Après l’amputation post mortem d’un doigt (pouce ou index droit), des mesures de son poids, de sa taille et de son volume initial sont effectuées afin de pouvoir les comparer à celles obtenues après la réhydratation des tissus. Le doigt est ensuite immergé dans des solutions de jus d’ananas, de papaye, ou d’hydroxyde de sodium (NaOH) pour l’attendrir. L’incubation dans les jus de fruits dure 24 heures à température ambiante (22 °C), tandis que l’incubation dans la solution de NaOH dure 2 heures à 37 °C. Cette dernière technique, utilisée comme témoin positif, est à ce jour la plus répandue. Pour calculer l’augmentation de volume du doigt due à sa réhydratation, celui-ci est ensuite plongé dans un récipient gradué rempli d’eau, en ayant soin de le protéger du contact direct avec l’eau par un gant de nitrile afin d’éviter un biais d’interprétation du résultat. La différence observée avec la mesure initiale (effectuée avec la même précaution) indique alors l’augmentation du volume.
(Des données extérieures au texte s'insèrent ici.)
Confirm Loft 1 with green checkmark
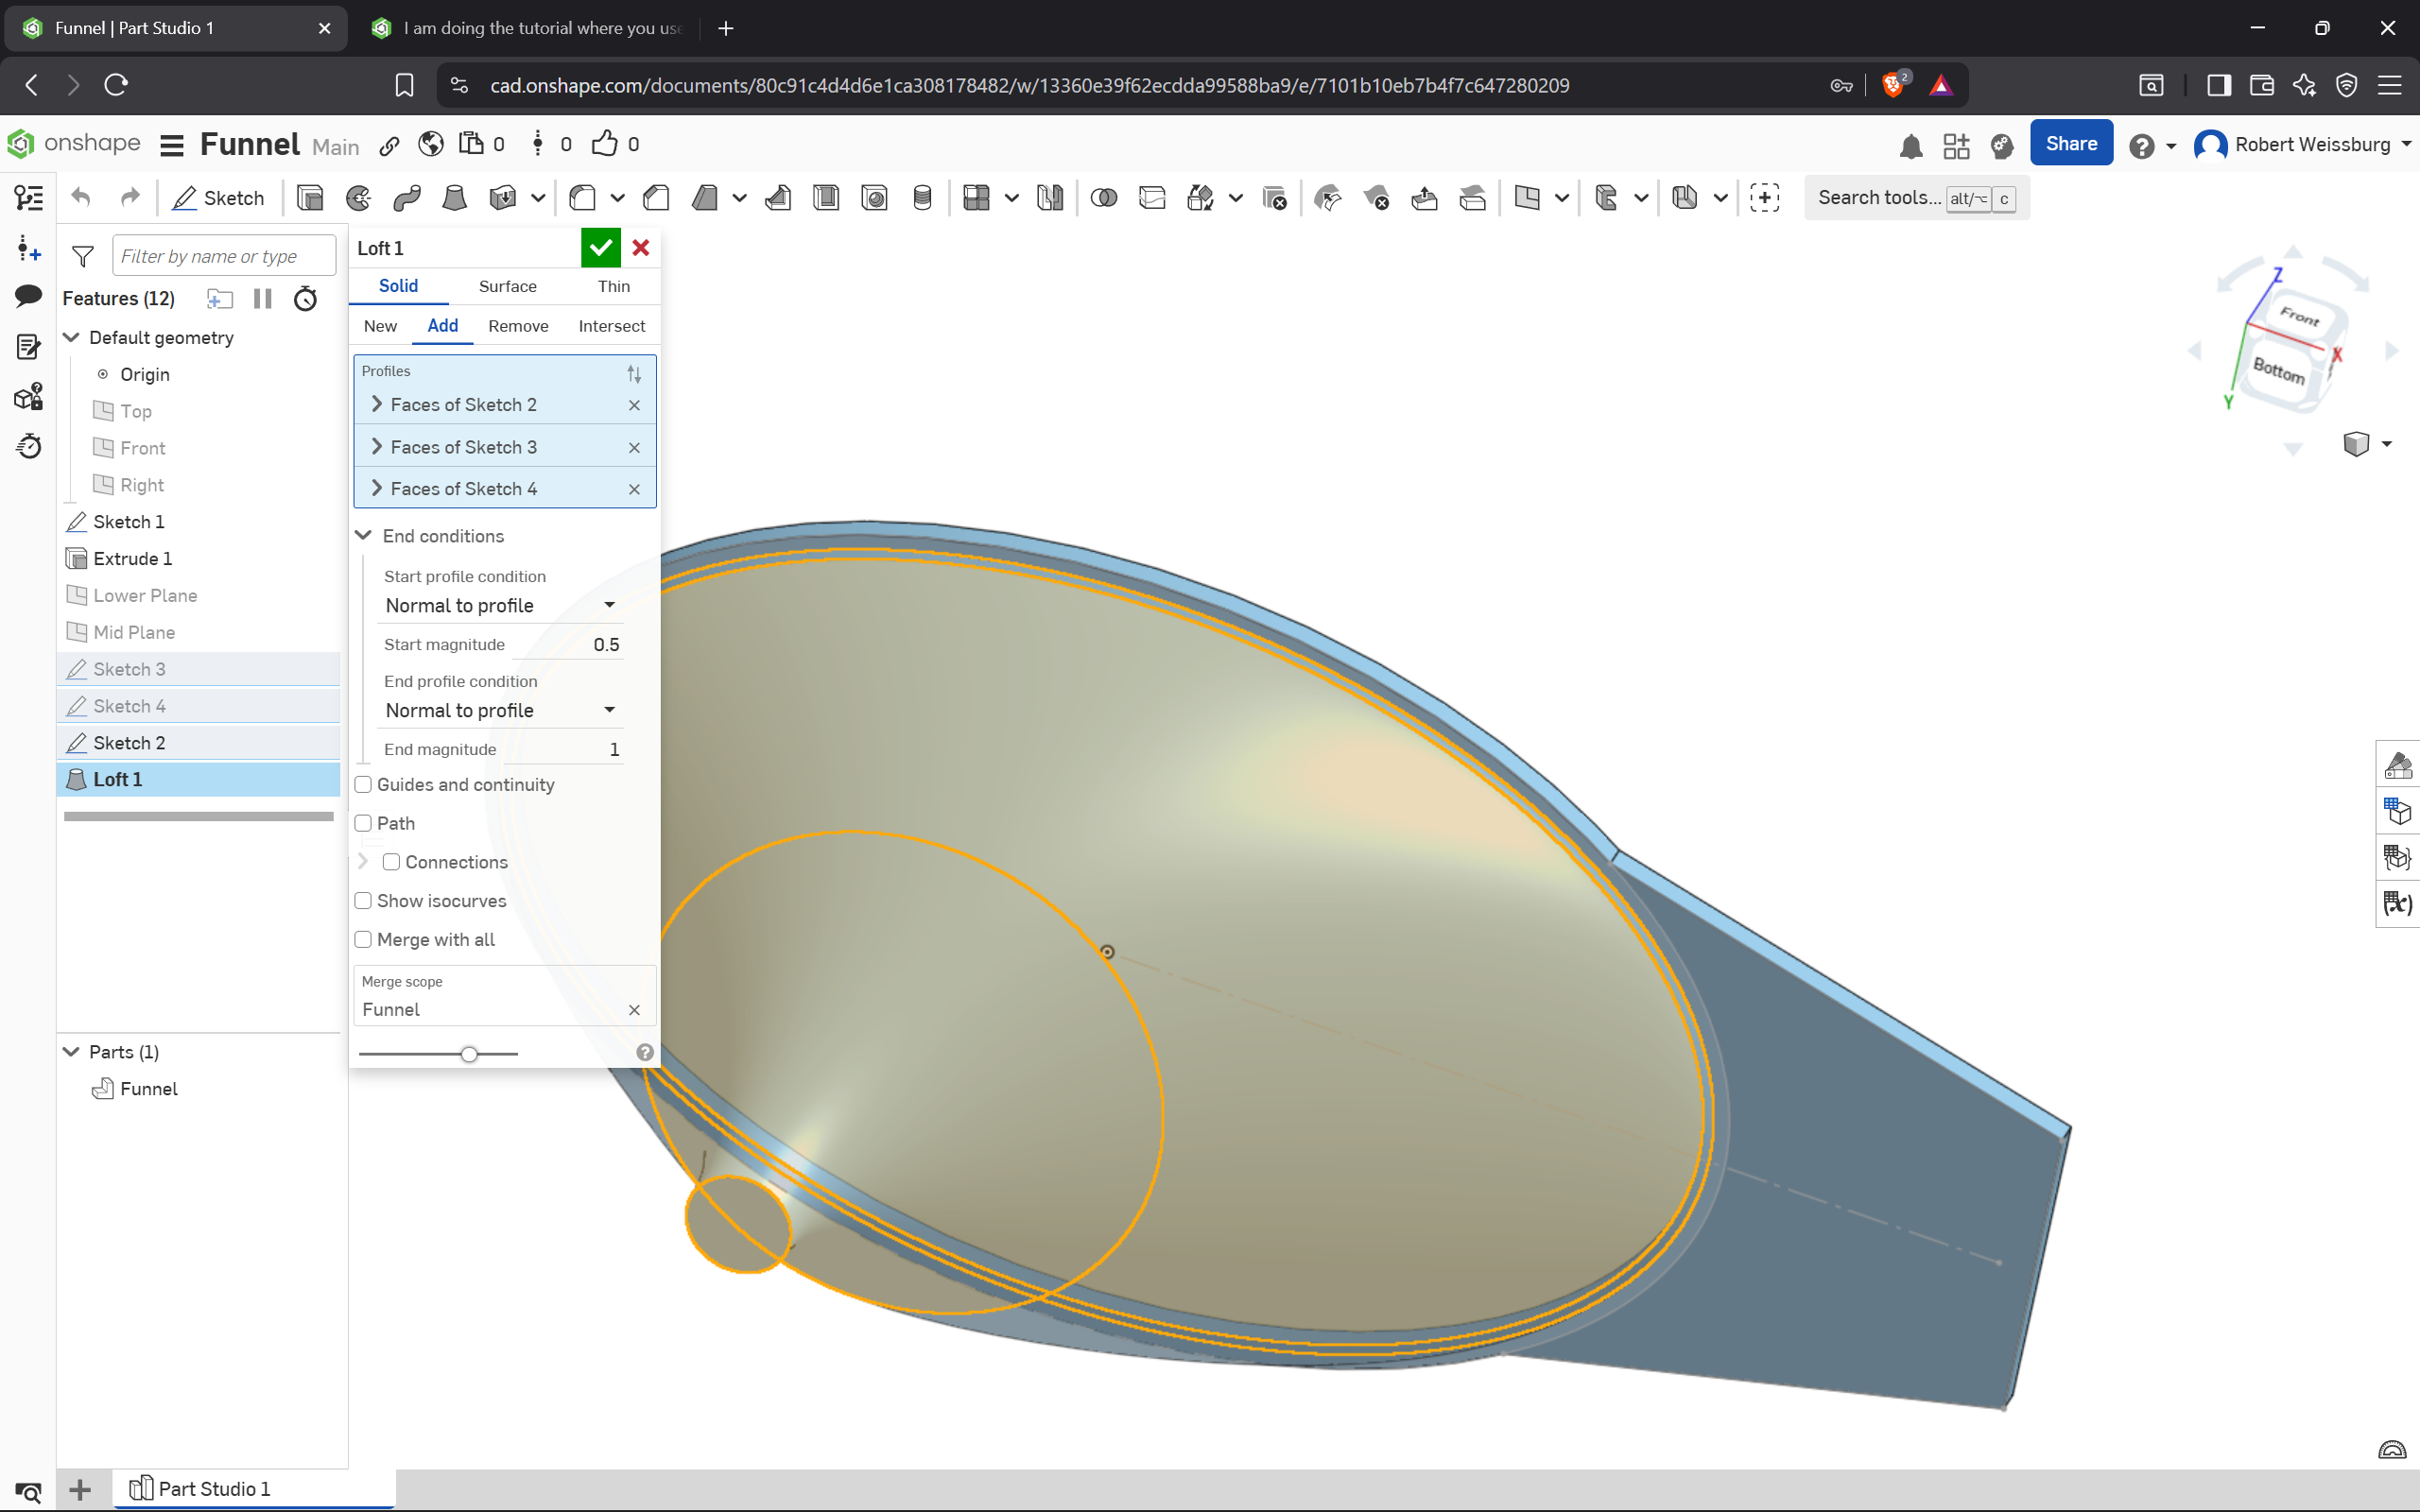The width and height of the screenshot is (2420, 1512). click(600, 248)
La dernière étape consiste à injecter chacune des solutions directement dans le doigt réhydraté à l’aide d’une seringue pour maximiser la prise de volume. Quand le dermatoglyphe digital est visible à l’œil nu et que le volume du doigt semble suffisant pour une prise d’empreinte, l’injection est stoppée. Afin de répartir le produit injecté de façon homogène, des massages bilatéraux du doigt sont pratiqués. Toutes les mesures sont de nouveau effectuées comme précédemment, puis les empreintes digitales sont récupérées à l’aide d’un tampon à encre. La technique utilisant la solution de NaOH est efficace, mais particulièrement corrosive. En effet, la solution de NaOH utilisée (à pH 13) endommage les tissus cutanés et entraîne leur dégénérescence. Les résultats d’identification d’empreinte digitale obtenus par cette technique sont donc très variables en raison d’une baisse de la qualité d’impression. En revanche, les doigts trempés dans les jus de fruits ne présentent aucune dégradation du tissu dermique et offrent des empreintes de qualité satisfaisante.
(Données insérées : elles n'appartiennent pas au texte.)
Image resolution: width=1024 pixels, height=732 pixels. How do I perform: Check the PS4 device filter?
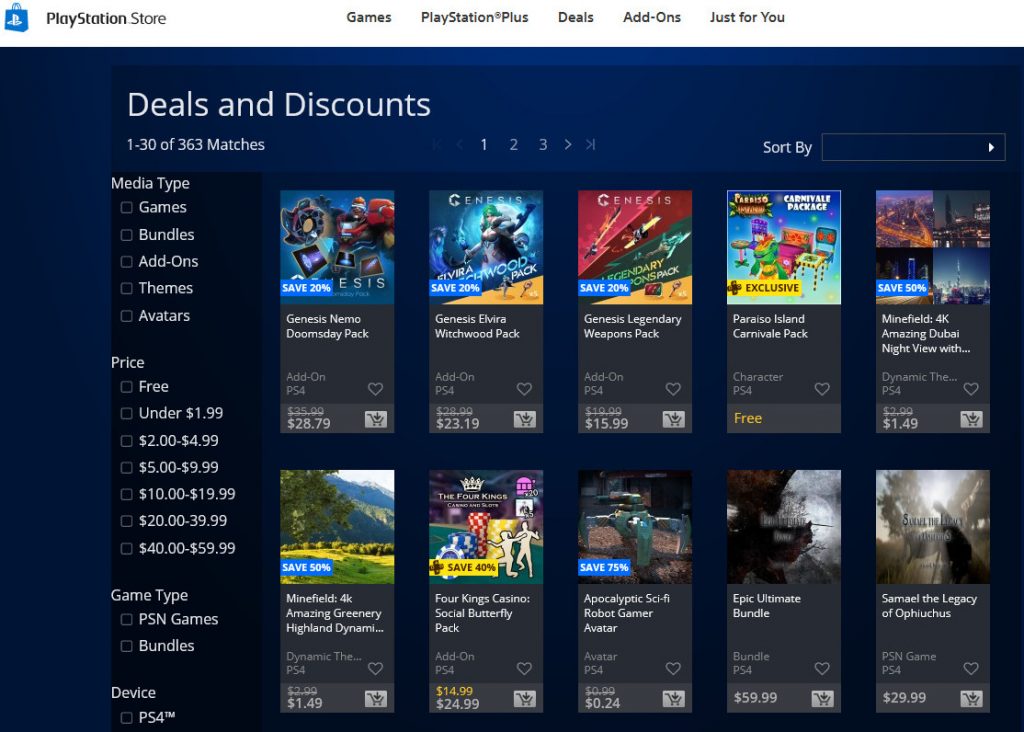(125, 716)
Les résultats obtenus à partir des mesures effectuées avant et après traitement montrent une meilleure efficacité de réhydratation pour le jus d’ananas que pour le jus de papaye et la solution de NaOH. En effet, le rapport des masses et celui des volumes avant et après traitement de réhydratation est toujours supérieur pour le jus d’ananas en comparaison des autres solutions. Il est à noter que l’analyse statistique a montré des différences significatives entre les capacités de réhydratation du jus d’ananas et du jus de papaye à l’avantage du premier. L’utilisation du jus d’ananas semble donc être la meilleure option pour la réhydratation. Le jus de papaye est efficace, mais moins que le jus d’ananas (Figure 2).

thumbnail Figure 2.

Diagramme comparatif des gains en volume et en masse pour trois solutions de réhydratation des doigts momifiés.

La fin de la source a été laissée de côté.